En otras palabras, controlar la inflación consiste en asegurarse que los salarios de los trabajadores menos cualificados no crecerán en relación a los más cualificados. Y los bancos centrales tienen licencia para mangonear como gusten en este sentido.
Increíblemente, la gran mayoría de progresistas secunda estas restricciones del banco central. Acepta la noción absurda de que esta redistribución hacia arriba de los bancos centrales es simplemente política monetaria apolítica y está de acuerdo con no criticar al banco central. De forma práctica, no hay nada que el Congreso pueda hacer plausiblemente de cara a una redistribución hacia abajo que compense la redistribución hacia arriba de los ajustes de la Reserva Federal.
Esa no es la única palanca que los progresistas está felices de librar a los conservadores. El tipo de cambio tiene un enorme impacto en los salarios relativos de los trabajadores que han sido sometidos a la competencia internacional mediante la política comercial. Si el dólar está sobrevaluado en un 20-30 por ciento con respecto a otras monedas, eso significa dar un subsidio de esta magnitud a los productores extranjeros con respecto a los nacionales.
Los médicos y los abogados son los suficientemente listos para saber que esta suerte de competencia rebajará sus salarios y rentas. Por ello mantienen fuertes barreras que les protegen de estar sujetos a la competencia internacional como lo están los trabajadores del textil y de la automoción.
Desgraciadamente, la gente que representa a los trabajadores comunes erra en la comprensión de esta simple idea. Por lo tanto, la política de los tipos de cambio raramente tiene un lugar destacado en los debates políticos, a pesar de que es otra imponente causa de la redistribución hacia arriba de la renta que hemos visto a lo largo de las últimas tres décadas.
De forma similar, la política de patentes y de derechos de autor encierra grandes áreas de la economía en monopolios asignados a grandes corporaciones e individuos ricos. Los EEUU gastan ahora más del 2 por ciento del PIB, 300.000 millones de dólares al año, en los medicamentos recetados que podrían costar menos de una décima parte de esta cantidad si fueran vendidas en un mercado competitivo. Los 270.000 millones de dólares entregados a las compañías farmacéuticas cada año a través de las patentes otorgadas por el gobierno a los monopolios es cinco veces mayor que lo que estaba en juego con los recortes fiscales de Bush para los ricos. Sin embargo, aquí también los progresistas ignoran en gran medida la política de derechos de autor y patentes.
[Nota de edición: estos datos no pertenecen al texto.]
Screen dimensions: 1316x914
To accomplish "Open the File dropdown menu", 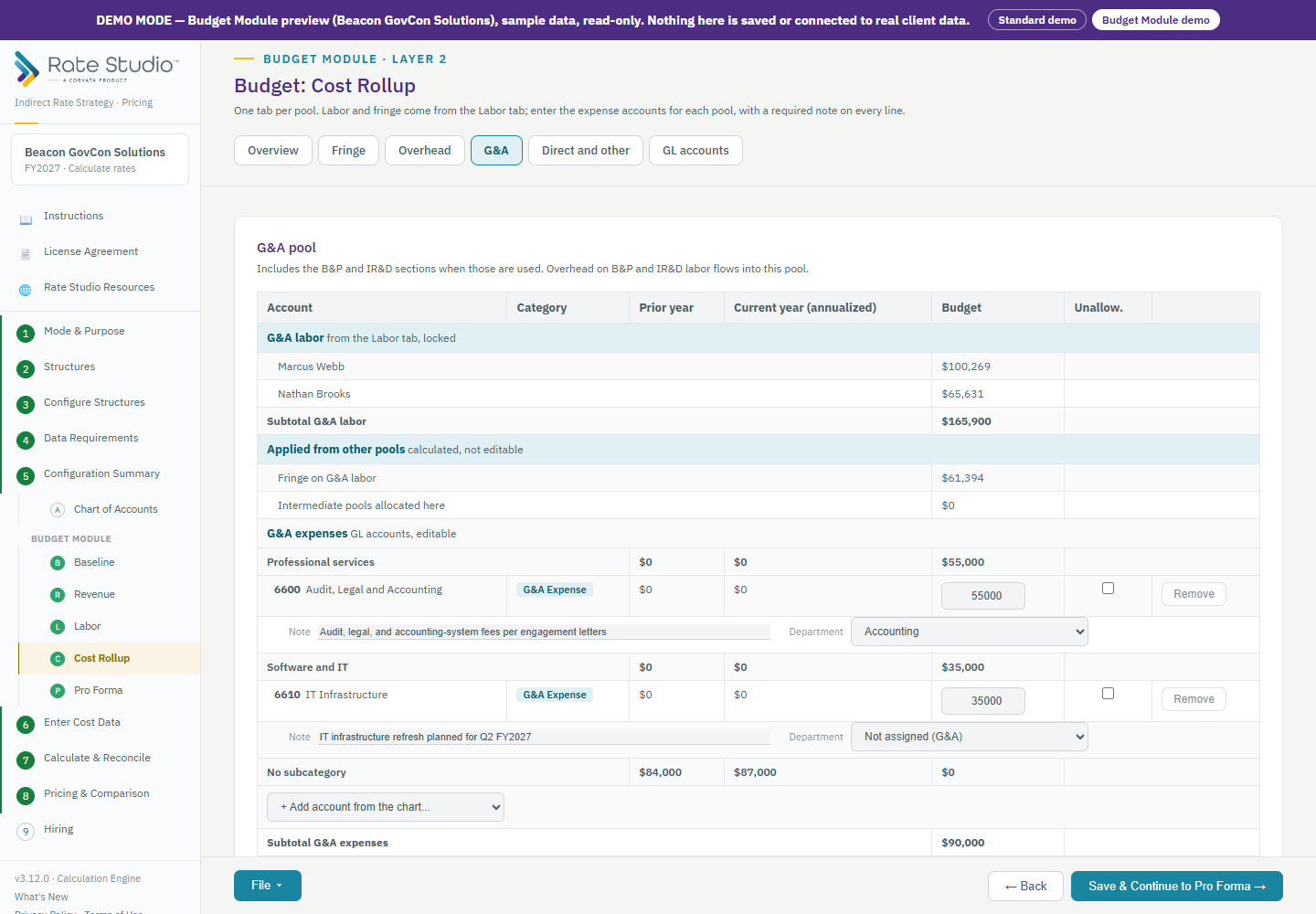I will point(268,886).
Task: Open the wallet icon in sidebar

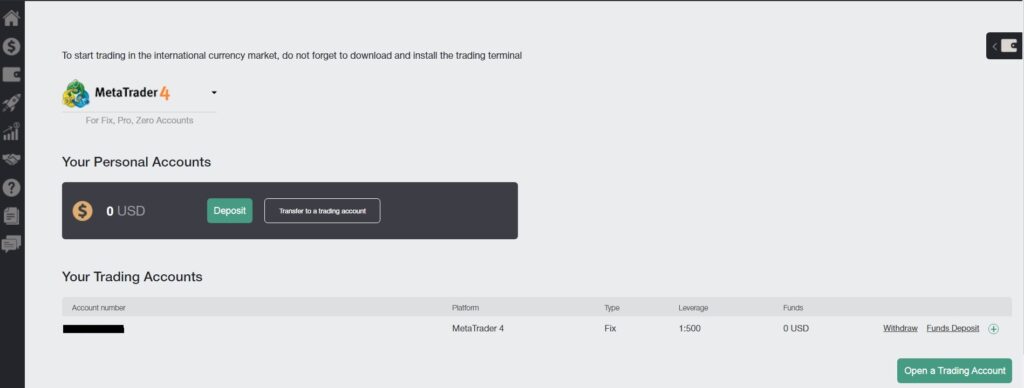Action: 12,74
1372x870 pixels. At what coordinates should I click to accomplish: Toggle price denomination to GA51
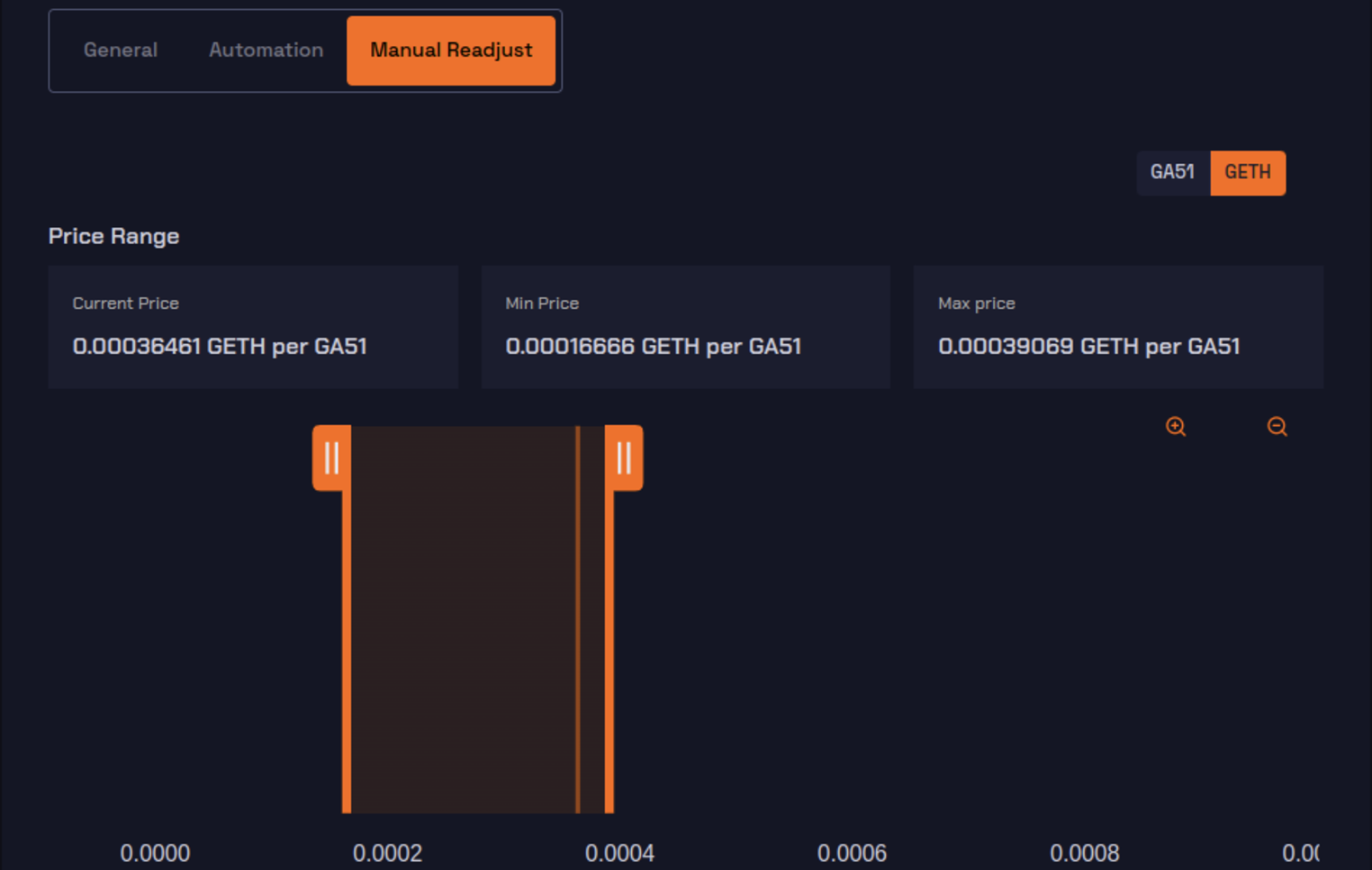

Las batallas que entretienen las energías de los progresistas son casi invariablemente triviales en su impacto en comparación con estos tres fulcros de la economía. En efecto, los conservadores han logrado hacerse con el control de las palancas más importantes de la actividad económica, y han dejado que los progresistas se peleen por las migajas en la esfera política.
Sería muy difícil desafiar el control político de la derecha sobre estas palancas, pero el primer escalón es simplemente reconocerlas. Desgraciadamente, hay entre los progresistas muy poca apreciación sobre su importancia. En cambio, tenemos grandes histrionismos acerca de políticas que realmente no tienen mucho impacto, incluso si están equivocadas.
Parece que los progresistas han tomado el compromiso de ser los Washington Generals (un equipo de baloncesto que realiza exhibiciones. NdT) de la política nacional. Las políticas que han conducido a la más masiva redistribución hacia arriba de la renta en la historia del mundo no son objeto de una gran respuesta, mientras que en vez de eso luchamos de forma inacabable contra los recortes Reagan-Bush de las tasas impositivas a los ricos.